Raw data —
/---

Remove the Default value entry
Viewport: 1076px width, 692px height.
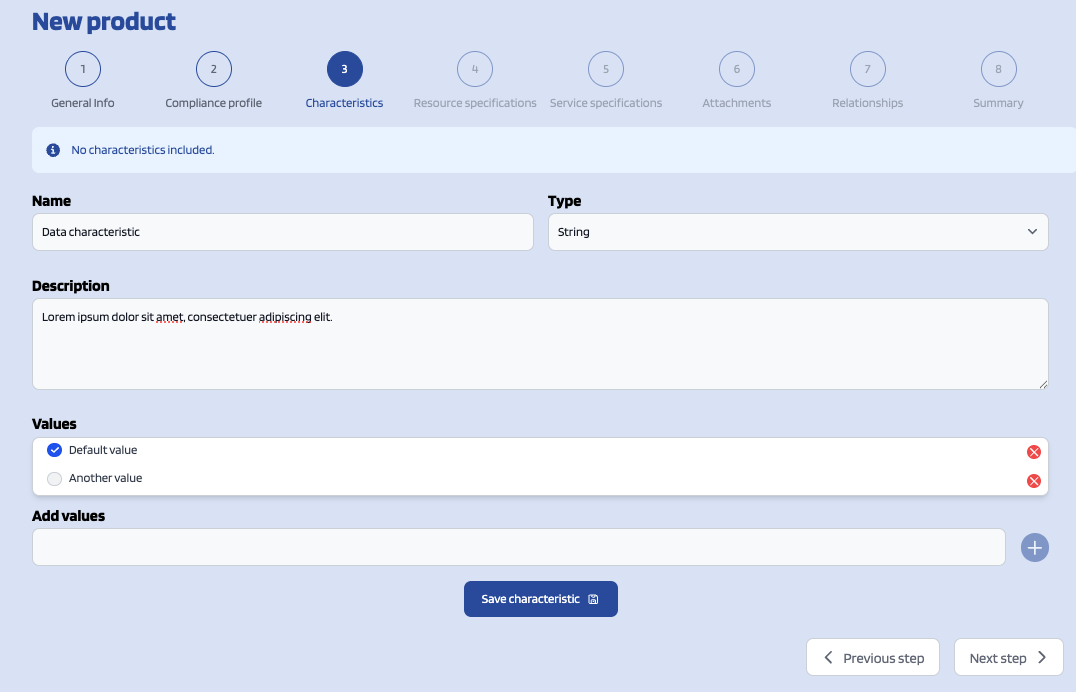coord(1034,452)
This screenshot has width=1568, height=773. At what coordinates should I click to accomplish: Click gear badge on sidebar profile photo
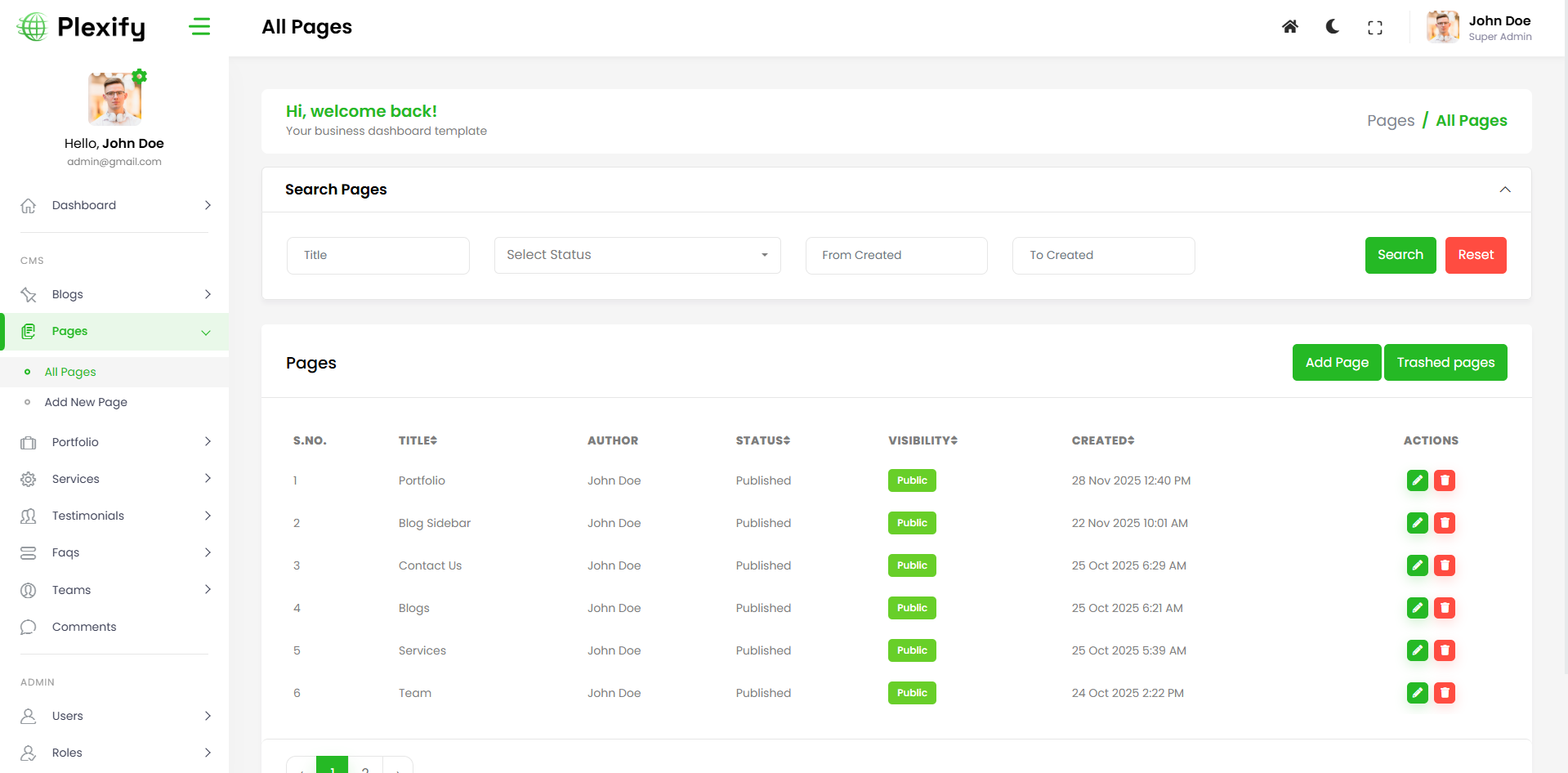[x=140, y=76]
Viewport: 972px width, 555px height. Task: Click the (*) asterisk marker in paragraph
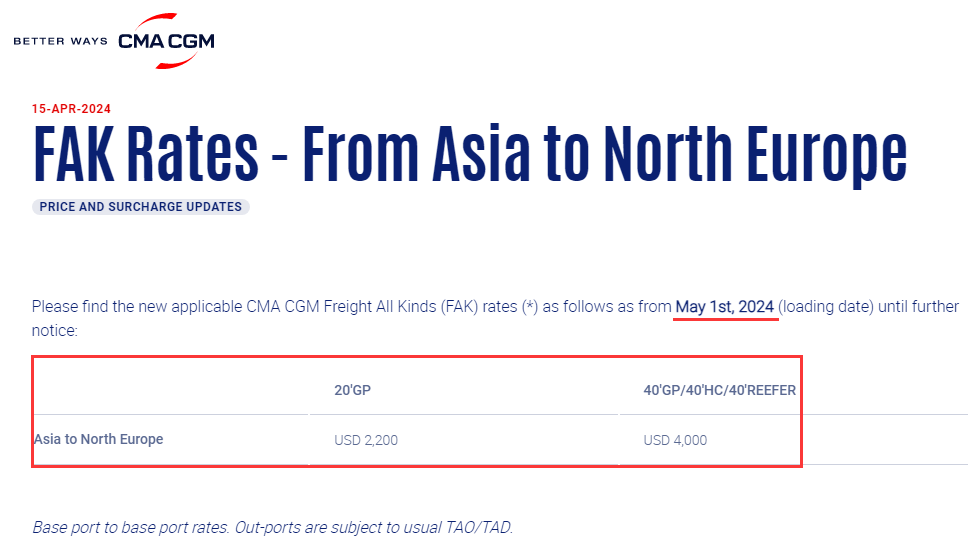point(529,307)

\---

Problem to work on — Your copy should match the records word for word, with the pictures removed.

Written answer —
Remove the Default value entry
Viewport: 1076px width, 692px height.
coord(1034,452)
This screenshot has width=1568, height=773. At what coordinates should I click to accomplish: Click gear badge on sidebar profile photo
[x=140, y=76]
Viewport: 972px width, 555px height. Task: Click the (*) asterisk marker in paragraph
point(529,307)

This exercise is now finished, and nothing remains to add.